An employee of BT Fleet Ltd had been injured in the company workshop while lifting a tyre onto a tyre-changing machine. A health and safety inspector named Mr McKenna visited the site and issued an improvement notice under section 21 of the Health and Safety at Work Act 1974. The notice stated that the company had contravened s 2(1) of the Health and Safety at Work Act 1974 and Regulation 4(1)(a) of the Manual Handling Operations Regulations 1992.

The improvement notice stated that the manual lifting procedure in BT Fleet’s workshop presented a risk of injury to its workers. A schedule attached to the notice provided that in order to comply with the notice BT Fleet should either provide mechanical aids for use when lifting tyres and wheels on to the machine, or “any other equally effective means” of complying with the notice.

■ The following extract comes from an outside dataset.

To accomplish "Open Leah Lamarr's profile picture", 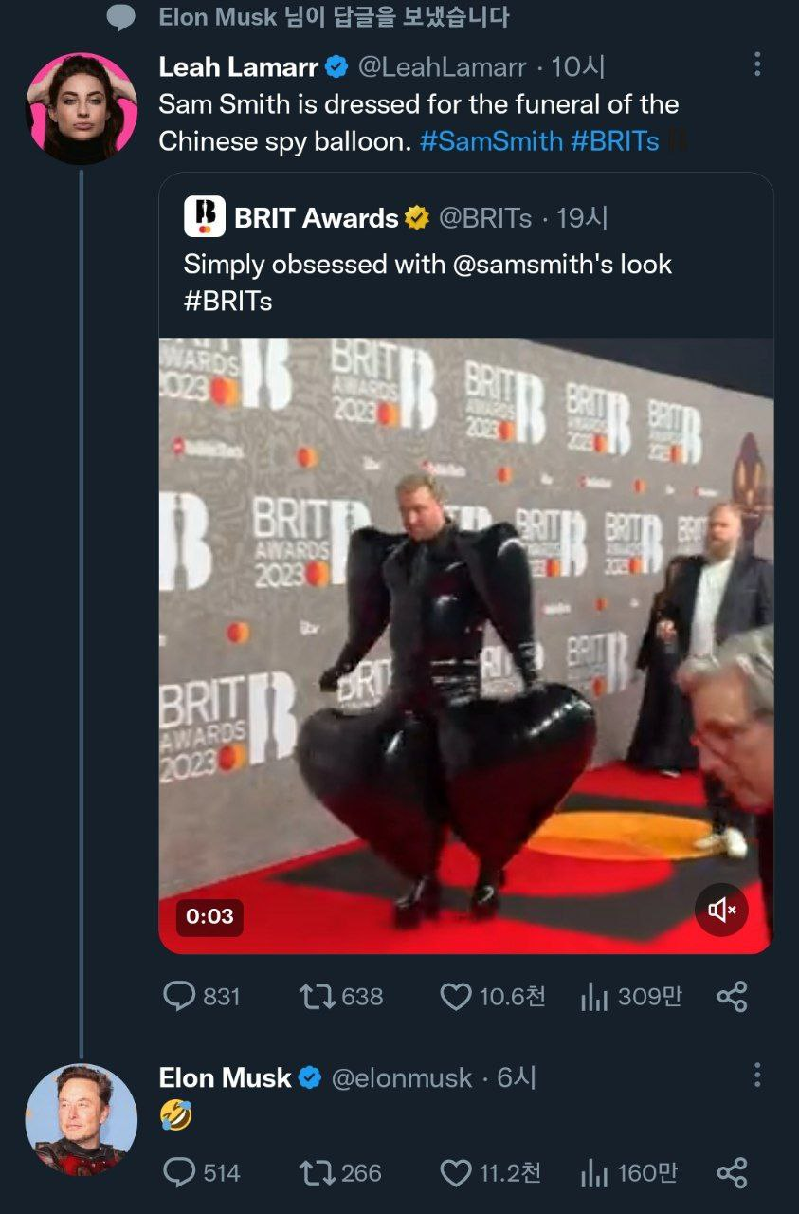I will (81, 107).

BT Fleet appealed the improvement notice to the London East Employment Tribunal. It was conceded by the HSE (through Mr McKenna) at the tribunal that the direction to provide mechanical lifting aids to lift the tyres was not reasonable. The tribunal held that the phrase "any other equally effective means" included the implementation of proper training and supervision procedures by BT Fleet. The tribunal affirmed the notice and amended it by adding that the implementation of proper training and supervision procedures was an acceptable method of compliance with the legislation.

BT Fleet appealed against the decision on the grounds that the improvement notice was invalid as it did not comply with the provisions of section 21 of the 1974 Act. Under section 21 of the act inspectors must specify in improvement notices the legal requirements that they think are being broken and also give reasons for this opinion. In addition inspectors must specify how matters should be put right within a stated time frame.

The central issue in these proceedings was whether the notice ought to have been cancelled on the basis that it was not sufficiently clear so as to enable BT Fleet to know what was wrong and how to put it right. The HSE argued that the defects in the notice were not fatal as s.23(2) of the 1974 Act did not make it compulsory for the notice to contain directions as to the measures to be taken to remedy any contravention.